Tests of medical treatments in babies vary markedly in quality, at least as judged by the reports that make it into scientific journals, researchers say.
That's a problem, they assert, because trials that don't follow rigorous scientific standards are more prone to bias that makes the results unreliable.
Ultimately, those results trickle down into patient care, dictating what drugs and devices doctors use to help ailing children, said Dr. Sara B. DeMauro, of The Children's Hospital of Philadelphia, who worked on the findings.
"There is always the possibility that the authors did do something and then forgot to report it, but that's less likely," she told Reuters Health.
DeMauro and her colleagues rated 179 randomized controlled trials — the "gold standard" study design — published in six prestigious medical journals, including three that specialized in pediatric medicine and three general medical publications.
The researchers used 11 criteria from the Consolidated Standards of Reporting Trials (CONSORT) checklist, which is in wide use in the medical community.
Half of the reports fulfilled nine or fewer criteria, with less than a quarter meeting all of them.
In particular, there were problems with how participants were assigned to the active treatment or to a dummy or a standard treatment. And as many as 21 percent of the articles didn't state what the trial aimed to test, the so-called primary outcome.
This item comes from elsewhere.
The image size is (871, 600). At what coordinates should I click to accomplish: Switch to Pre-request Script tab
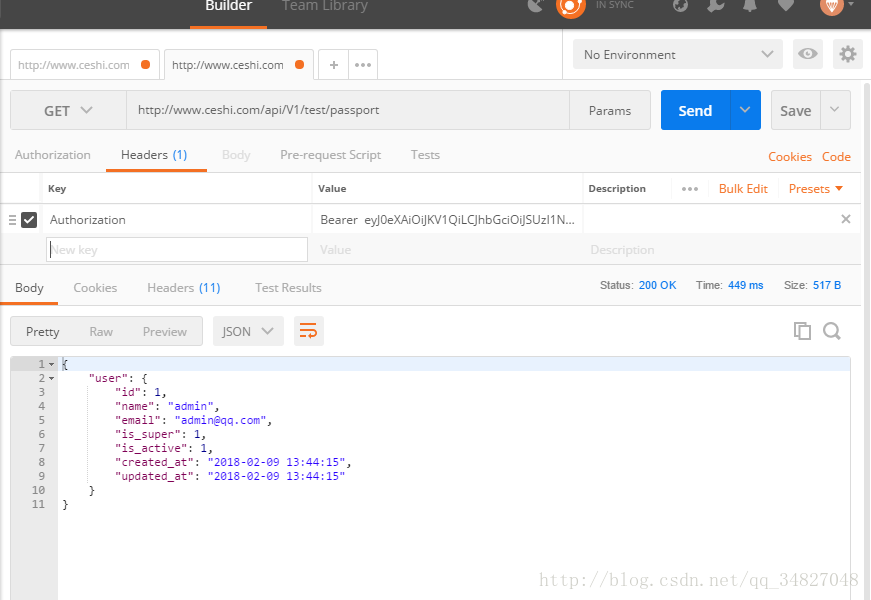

"Without a primary outcome, everything else is superfluous," said DeMauro. "So when some authors are not even giving you a clear primary outcome, you have to question the whole study."
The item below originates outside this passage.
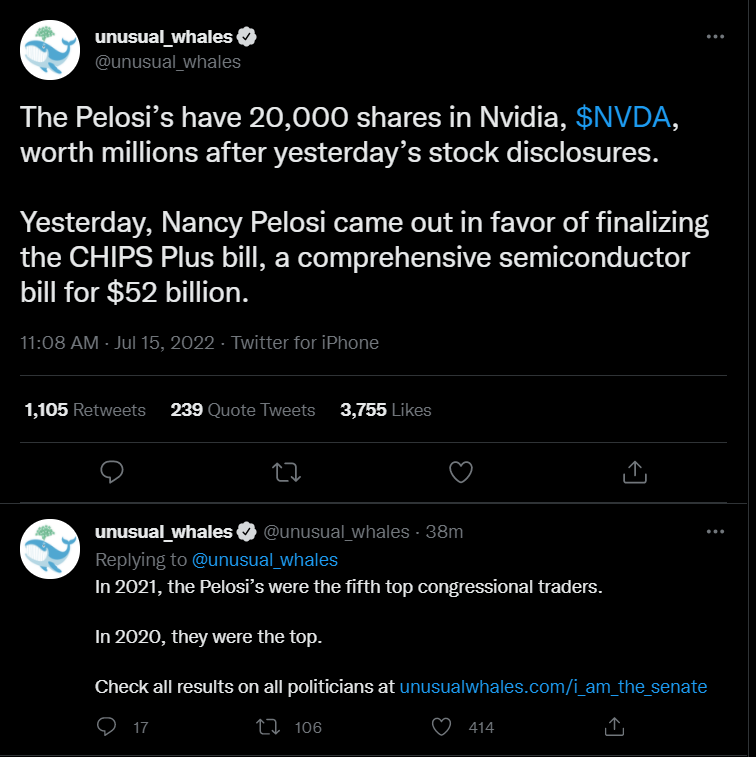Share the main tweet via share icon
Viewport: 756px width, 757px height.
[634, 472]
The shortcomings were particularly clear at pediatric journals, such as Pediatrics, in which the new findings themselves are published. On the other hand, general medical journals such as the Journal of the American Medical Association and the New England Journal of Medicine did much better.
The new data add to mounting evidence of subpar reporting practices in the medical community, which in turn can make it hard to create treatment guidelines.
Earlier this year, for instance, German doctors looking to establish guidelines for how to treat bipolar disorder said they had to give up because the trials in medical journals were so skimpily reported that they didn't know what results they could trust. (See Reuters Health story of Feb 9, 2011 at http://reut.rs/i0HART)
According to DeMauro, it's time that all medical journals begin to require higher standards in the reports they publish. While most do recommend following the CONSORT guidelines, "it is not being enforced," she said.
"When reporting a clinical trial, those criteria should be followed very strictly," she added.